A new software engineering practice for the age of agentic teams and an honest look at what it costs
There is a new kind of software team forming inside repositories everywhere. It is not made of humans alone. It is made of humans and AI agents working together, agents that browse code, write tests, fix bugs, open pull requests, and respond to feedback at any hour.
You pay them as they go (unless you have your own expensive hardware with 256GB RAM per agent) and you don’t need to fire them.
The practice of configuring and directing these agents is itself becoming a software engineering discipline.
But most teams configure their agents as if they were generic tools.
They write a single `AGENTS.md` or system prompt that says “use camelCase” and “always run tests before committing.”
That is table stakes. What comes next is more interesting, and more uncomfortable.

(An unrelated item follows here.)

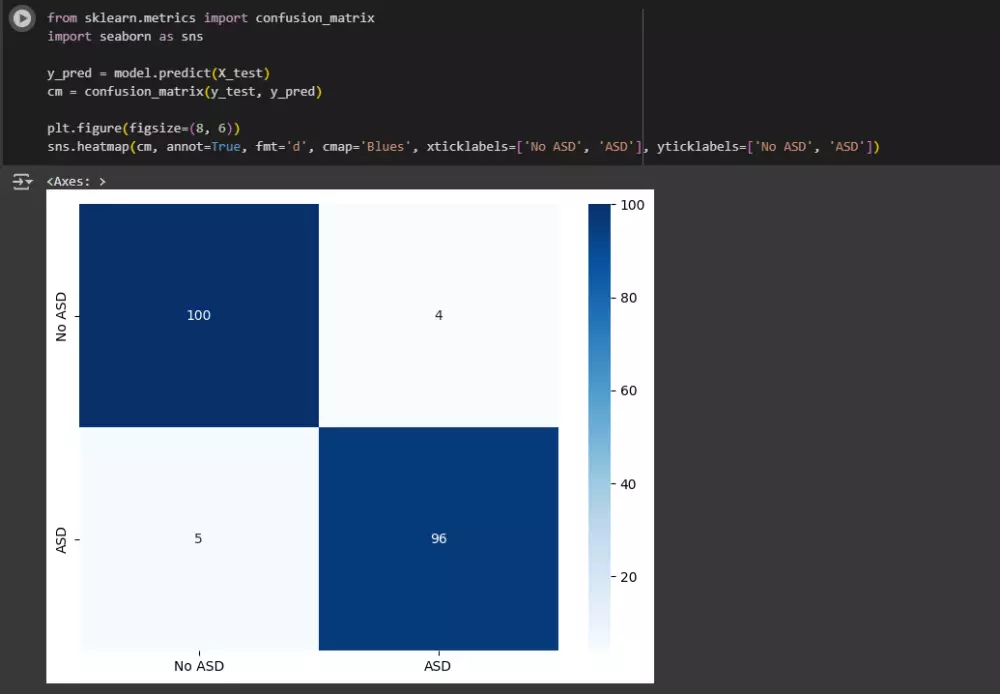Image resolution: width=1000 pixels, height=694 pixels.
Task: Click the No ASD x-axis label
Action: click(198, 666)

What if the agents on your team actually *think* like the senior engineers who built the codebase?
The Exercise
A git log is one of the most honest documents a programmer ever produces. It records what a person noticed, what they fixed, how they explained themselves, and what they considered worth doing.
Over thousands of commits spanning years of work, a developer’s values, instincts, and style crystallize into the history.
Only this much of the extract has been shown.